PASSAGE SHOWN:
—————

Support Networks

Find support for MS with handsTreatment and care for multiple sclerosis (MS) doesn’t end when you walk out of your doctor’s office. While having a great team of doctors, nurses, and other healthcare provides is important, it’s equally important to have network of support from friends, family, mentors, neighbors, and people who can help you understand and deal with the symptoms, setbacks, and progression of MS.

Change is Constant
MS is unpredictable. Each week brings new ups and down, new challenges and victories, and new questions and concerns for people living with and helping people who are living with MS. A group of people who can come together to face a challenge is stronger and better than a single person alone.

Help Your Caregiver Assess the Situation
Being cared for and caring for someone with MS can be deeply satisfying—it’s a chance for partners, family members, and friends to be drawn together as they face the challenges of the disease head-on. However, providing emotional and physical care for someone can become stressful and, at times, overwhelming. Balancing one’s own personal life and responsibilities with the care and concern of an ailing loved one can be difficult. Many caregivers will face periods of feeling guilty, angry, and alone.

You and your caregiver do not have to face this disease alone. Support from other family or professionals can help relieve stress, reevaluate approaches to treatment, and offer new perspectives on the caregiving relationship.

Reach Out for Support
Many resources are available to people with MS and the family members and support networks who are helping them. Managing the symptoms and progression of MS will be easier if you and your support network learn as much as you can about the progression and treatment of MS. The National MS Society is a very useful tool for this and can connect you with local chapters that may be able to meet with you and your family to talk about life with MS.

—————

[Stored data entries]
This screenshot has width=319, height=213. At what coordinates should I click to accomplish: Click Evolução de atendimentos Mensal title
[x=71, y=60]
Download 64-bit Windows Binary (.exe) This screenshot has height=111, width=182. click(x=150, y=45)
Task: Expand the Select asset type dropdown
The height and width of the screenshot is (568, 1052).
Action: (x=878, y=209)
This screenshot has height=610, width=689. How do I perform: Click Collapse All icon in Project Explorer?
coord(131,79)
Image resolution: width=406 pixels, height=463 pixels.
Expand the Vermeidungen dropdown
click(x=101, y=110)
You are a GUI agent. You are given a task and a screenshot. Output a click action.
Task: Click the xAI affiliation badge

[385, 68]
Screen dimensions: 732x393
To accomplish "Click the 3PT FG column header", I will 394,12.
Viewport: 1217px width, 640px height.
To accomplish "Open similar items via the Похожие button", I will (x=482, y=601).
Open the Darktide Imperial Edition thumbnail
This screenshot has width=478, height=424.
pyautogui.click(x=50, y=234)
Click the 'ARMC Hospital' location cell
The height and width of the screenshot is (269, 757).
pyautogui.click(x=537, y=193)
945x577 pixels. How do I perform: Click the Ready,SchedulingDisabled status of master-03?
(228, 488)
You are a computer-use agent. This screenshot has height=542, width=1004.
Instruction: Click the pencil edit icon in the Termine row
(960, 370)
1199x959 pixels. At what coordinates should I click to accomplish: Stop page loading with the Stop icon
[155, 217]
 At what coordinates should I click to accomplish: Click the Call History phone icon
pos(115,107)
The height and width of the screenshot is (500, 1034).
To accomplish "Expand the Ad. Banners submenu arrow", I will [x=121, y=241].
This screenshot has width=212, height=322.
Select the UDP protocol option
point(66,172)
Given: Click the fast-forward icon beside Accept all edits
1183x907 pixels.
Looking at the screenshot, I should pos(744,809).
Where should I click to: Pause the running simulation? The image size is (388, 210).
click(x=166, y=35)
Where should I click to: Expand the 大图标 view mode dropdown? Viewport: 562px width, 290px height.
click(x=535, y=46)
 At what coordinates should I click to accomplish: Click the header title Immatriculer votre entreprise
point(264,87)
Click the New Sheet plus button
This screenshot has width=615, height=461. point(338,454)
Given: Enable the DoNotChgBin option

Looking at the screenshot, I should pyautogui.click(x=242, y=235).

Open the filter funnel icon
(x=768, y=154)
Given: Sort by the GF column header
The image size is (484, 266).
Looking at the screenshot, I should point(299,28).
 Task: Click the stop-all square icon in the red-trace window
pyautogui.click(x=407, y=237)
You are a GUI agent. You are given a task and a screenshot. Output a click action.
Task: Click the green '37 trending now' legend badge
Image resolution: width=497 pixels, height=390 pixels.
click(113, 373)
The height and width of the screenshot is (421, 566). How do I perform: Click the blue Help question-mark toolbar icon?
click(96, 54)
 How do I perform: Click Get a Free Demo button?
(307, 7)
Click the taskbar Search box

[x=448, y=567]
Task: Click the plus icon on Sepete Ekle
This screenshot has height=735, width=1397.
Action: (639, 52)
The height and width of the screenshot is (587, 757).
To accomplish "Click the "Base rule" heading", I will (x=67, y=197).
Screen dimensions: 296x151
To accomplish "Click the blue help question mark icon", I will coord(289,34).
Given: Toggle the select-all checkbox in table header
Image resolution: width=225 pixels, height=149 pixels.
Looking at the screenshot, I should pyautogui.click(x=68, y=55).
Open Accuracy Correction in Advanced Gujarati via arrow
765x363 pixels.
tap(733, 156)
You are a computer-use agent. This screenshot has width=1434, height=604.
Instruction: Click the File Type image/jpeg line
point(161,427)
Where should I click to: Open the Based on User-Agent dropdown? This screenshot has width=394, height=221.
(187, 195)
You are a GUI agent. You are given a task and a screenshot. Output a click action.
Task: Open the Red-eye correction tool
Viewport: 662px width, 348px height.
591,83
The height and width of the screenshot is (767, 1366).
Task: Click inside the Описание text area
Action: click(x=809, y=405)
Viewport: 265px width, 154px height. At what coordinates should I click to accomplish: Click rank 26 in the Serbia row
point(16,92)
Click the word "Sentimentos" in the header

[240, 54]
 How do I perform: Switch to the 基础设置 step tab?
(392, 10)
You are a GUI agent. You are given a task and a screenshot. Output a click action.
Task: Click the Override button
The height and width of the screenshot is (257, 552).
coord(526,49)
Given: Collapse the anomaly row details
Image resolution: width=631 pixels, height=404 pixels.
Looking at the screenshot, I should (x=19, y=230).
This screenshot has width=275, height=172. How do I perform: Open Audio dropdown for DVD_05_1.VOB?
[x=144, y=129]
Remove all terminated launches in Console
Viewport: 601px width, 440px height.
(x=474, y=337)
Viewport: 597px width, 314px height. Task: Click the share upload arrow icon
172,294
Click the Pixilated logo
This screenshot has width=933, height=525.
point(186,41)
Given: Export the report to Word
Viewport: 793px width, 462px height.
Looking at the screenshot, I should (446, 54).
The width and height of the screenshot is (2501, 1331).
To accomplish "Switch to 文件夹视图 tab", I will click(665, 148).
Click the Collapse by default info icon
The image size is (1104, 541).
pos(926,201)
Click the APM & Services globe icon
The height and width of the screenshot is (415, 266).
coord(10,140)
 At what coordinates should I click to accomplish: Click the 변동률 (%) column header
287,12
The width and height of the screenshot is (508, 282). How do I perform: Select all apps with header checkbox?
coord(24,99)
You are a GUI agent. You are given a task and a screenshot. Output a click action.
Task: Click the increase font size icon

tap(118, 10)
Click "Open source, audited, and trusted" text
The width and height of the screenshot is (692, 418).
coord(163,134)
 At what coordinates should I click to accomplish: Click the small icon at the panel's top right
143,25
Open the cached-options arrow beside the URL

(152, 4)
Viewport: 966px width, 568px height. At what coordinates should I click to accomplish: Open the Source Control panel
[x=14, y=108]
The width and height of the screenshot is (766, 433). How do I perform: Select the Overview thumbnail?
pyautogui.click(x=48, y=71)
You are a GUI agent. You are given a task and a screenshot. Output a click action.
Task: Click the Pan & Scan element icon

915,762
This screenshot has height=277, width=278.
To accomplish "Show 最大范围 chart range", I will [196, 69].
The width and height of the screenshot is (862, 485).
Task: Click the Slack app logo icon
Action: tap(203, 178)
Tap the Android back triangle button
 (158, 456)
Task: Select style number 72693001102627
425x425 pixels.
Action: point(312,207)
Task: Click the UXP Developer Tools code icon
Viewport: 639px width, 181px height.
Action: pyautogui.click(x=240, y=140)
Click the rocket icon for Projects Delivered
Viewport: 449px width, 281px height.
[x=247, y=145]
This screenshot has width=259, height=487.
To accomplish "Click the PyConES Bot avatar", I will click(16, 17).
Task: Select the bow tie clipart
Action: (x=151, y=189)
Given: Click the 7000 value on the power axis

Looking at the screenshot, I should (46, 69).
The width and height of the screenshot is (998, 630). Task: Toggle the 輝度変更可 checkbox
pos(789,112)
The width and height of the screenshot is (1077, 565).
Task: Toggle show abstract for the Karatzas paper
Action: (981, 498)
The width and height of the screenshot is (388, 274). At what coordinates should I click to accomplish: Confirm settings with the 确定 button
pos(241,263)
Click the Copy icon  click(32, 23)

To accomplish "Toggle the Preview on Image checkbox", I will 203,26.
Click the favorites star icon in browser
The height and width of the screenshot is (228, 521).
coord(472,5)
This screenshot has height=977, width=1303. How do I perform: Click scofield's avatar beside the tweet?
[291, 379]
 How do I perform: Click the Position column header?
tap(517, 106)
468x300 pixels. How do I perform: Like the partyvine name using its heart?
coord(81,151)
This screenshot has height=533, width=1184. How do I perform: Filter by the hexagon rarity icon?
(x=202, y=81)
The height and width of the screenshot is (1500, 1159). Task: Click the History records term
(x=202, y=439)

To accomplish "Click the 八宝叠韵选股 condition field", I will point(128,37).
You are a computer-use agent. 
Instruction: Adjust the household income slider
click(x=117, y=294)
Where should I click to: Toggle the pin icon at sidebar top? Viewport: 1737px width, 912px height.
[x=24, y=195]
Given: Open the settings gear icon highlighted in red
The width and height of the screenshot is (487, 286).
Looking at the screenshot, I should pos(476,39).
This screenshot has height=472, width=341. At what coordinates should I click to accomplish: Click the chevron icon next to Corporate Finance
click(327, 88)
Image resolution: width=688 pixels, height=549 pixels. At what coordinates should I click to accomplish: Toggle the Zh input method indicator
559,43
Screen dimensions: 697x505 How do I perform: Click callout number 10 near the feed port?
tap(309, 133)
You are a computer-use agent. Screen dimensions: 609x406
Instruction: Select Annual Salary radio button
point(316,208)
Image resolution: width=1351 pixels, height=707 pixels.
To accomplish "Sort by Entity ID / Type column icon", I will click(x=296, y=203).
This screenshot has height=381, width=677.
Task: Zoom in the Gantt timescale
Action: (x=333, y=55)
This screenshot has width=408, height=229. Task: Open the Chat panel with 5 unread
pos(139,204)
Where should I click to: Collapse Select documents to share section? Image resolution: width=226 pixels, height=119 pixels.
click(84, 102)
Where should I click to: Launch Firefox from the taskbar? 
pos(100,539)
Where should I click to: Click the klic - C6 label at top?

—————

REQUIRED ACTION A:
In the MS support networks passage, what organization can connect you with local chapters?
REQUIRED ACTION B:
Carry on the MS support networks passage from its final sentence.

EXERCISE OUTPUT A:
The National MS Society.

EXERCISE OUTPUT B:
Being a caregiver for a person with MS, or any disease, can be rewarding—but it can also be overwhelming. Several organizations provide assistance and care to caregivers specifically. These caregiver support groups provide education seminars, enrichment resources, and connections to other individuals who are in similar situations to provide you with the best support for your current situation.

These national organizations include:

  • The National Family Caregivers Association
    The NFCA supports caregivers and patients through education and mentorship. They also connect caregivers with organizations that may be able to provide help or assistance. The NFCA can be found at http://www.nfcacares.org/.
  • Leeza’s Place
    Leeza’s Place offers educational programs, social activities, emotional support, and presentation and workshops that are designed to make caregivers more aware of a disease’s progress and how best to handle any changes. Visit Leeza’s place at http://www.leezasplace.org/.
  • The Family Caregiver Alliance
    The FCA hosts regular webinars (virtual workshops) and classes where caregivers can learn about dealing with the frustrations and challenges of caring for a loved one. FCA also offers a state-by-state listing of resources, so you can find help in your area. Visit the FCA at http://www.caregiver.org/.
  • Rosalyn Carter Institute for Caregiving
    The RCI provides caregivers with educational programs and publications that promote caregiver health, skills, and resilience. The RCI can be found at http://rci.gsw.edu/.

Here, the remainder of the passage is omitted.